There are many reasons why the American Jewish community should come out forcefully on behalf of the refugees. We should do so because we are not only Jews, but Americans – a nation of immigrants, the wretched refuse of the world. To turn our backs on refugees contradicts our political fiber, our standing order for all those huddled masses yearning to breathe free. We should do so because to refuse the refugees will validate the actions of our enemies, no differently than the refusals of the Evian delegates to provide refuge only served to bolster Hitler’s murderous intentions once he saw a world uncaring to the Jews. We should accept the refugees because, while nothing is foolproof, it is actually really, really difficult to achieve refugee status in the States. As the new head of the ADL, Jonathan Greenblatt, recently wrote, there is already a high vetting process for any person seeking to be a refugee – a combination of background checks, fingerprints, photographs, and interviews – far more rigorous than what is required to be here on a student visa. We should welcome refugees because to do so shows the world that it is not either/or but both/and; we can hold multiple narratives at one and the same time. We can take the fight to ISIS and be compassionate at home. We can offer assistance to those suffering in a war torn region and protect those fleeing that very region. To repackage the words of Ben Gurion: We must fight ISIS as if there is no refugee crisis and we must welcome the refugees as if there is no ISIS. Finally, American Jewry should advocate for the refugees because to do so is to perform moral jujitsu on the world at large. A few weeks ago, on our congregational trip to Poland and Germany, it gave me a feeling like no other to volunteer, yarmulke in plain sight, at a Syrian refugee center in Berlin. What a yummy feeling it was to watch those present try to figure out why a Jew would help Arab refugees.

Jews should be a forceful voice for the refugees because to do so is a sanctification of God’s name, to do so shames those enemies of Israel who sit idly by as their Arab brethren suffer, and because to do so might just prompt the world to work together to address the greatest humanitarian crisis of our time. Perhaps most simply, we should do so because we should always strive to be on the right side of history, and I for one am hardpressed to think of a time when the judgment of history has looked kindly on the decision of a country to refuse refugees. Are there reasons not to accept refugees? Undoubtedly there are. But as Jews, as American Jews, there is nothing wrong, in fact there is everything right with taking a principled stand – popular or not – and then taking action together as a community.

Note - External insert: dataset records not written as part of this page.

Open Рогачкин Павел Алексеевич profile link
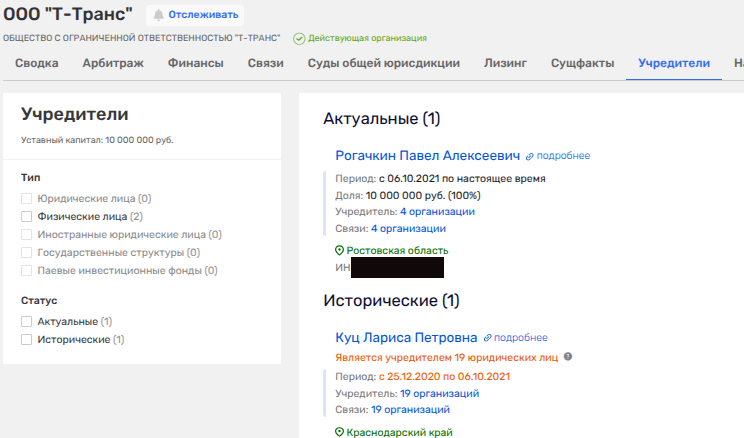The width and height of the screenshot is (744, 438). 428,156
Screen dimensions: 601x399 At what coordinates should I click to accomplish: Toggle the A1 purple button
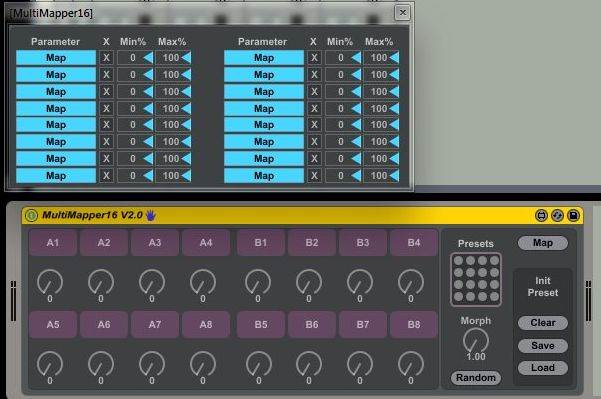[53, 243]
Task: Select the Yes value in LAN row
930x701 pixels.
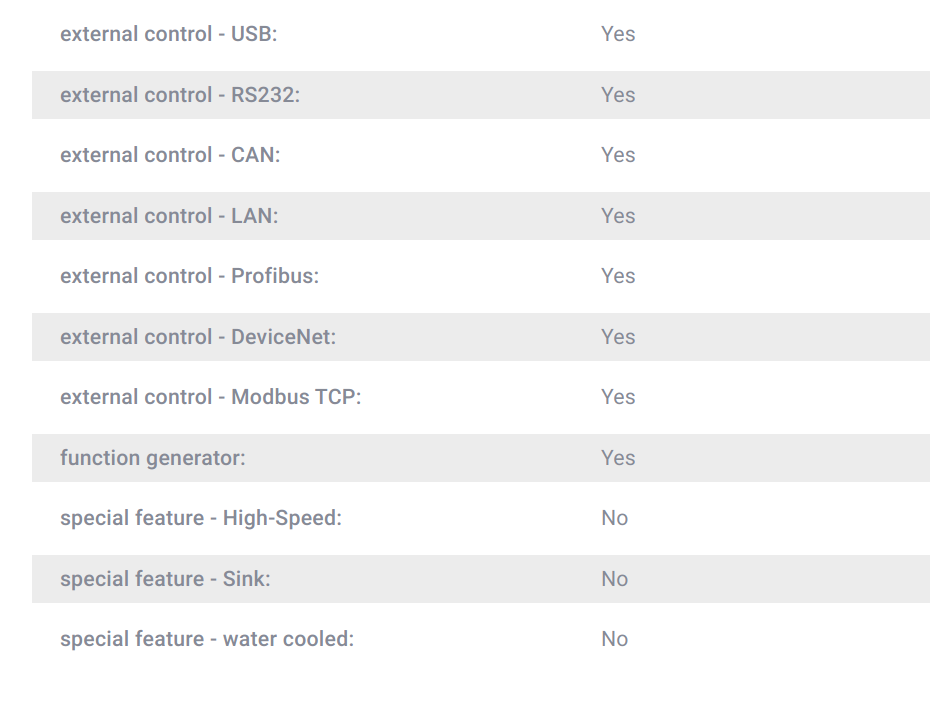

Born in Poland, leader of the militant Irgun, and founder of the Likud Party, Israel’s sixth Prime Minister, Menachem Begin, was the last person anyone would characterize as a bleeding heart liberal. Which is why it is all the more remarkable that his first act as Prime Minister in 1977 was offering asylum and resettlement to Vietnamese boat people. When asked by President Carter what prompted him to do so, Begin explained “We never have forgotten the boat with 900 Jews [the St. Louis], having left Germany in the last weeks before the Second World War…traveling from harbor to harbor, from country to country, crying out for refuge. They were refused…Therefore it was natural…to give those people a haven…”

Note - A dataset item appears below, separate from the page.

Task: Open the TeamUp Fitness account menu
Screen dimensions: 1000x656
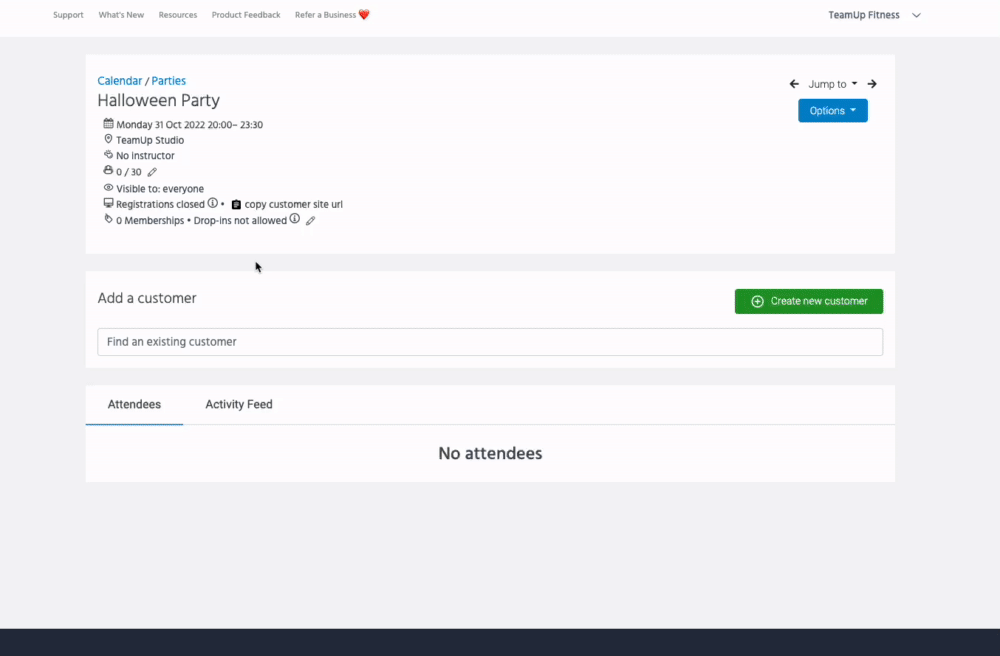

“My father was a wandering Aramean.” To be a Jew is to remember our own wanderings and apply those lessons to our present. To be a Jew is to know that our parochial loyalties not only do not stand in conflict with our responsibilities to our common humanity, but actually serve to inform those obligations. To be an American Jew is to stand heir to the two greatest immigrant traditions on record. May we live up to the mission of our dual heritage, respond to the cry of Syrian refugees and heed the call of this desperate hour.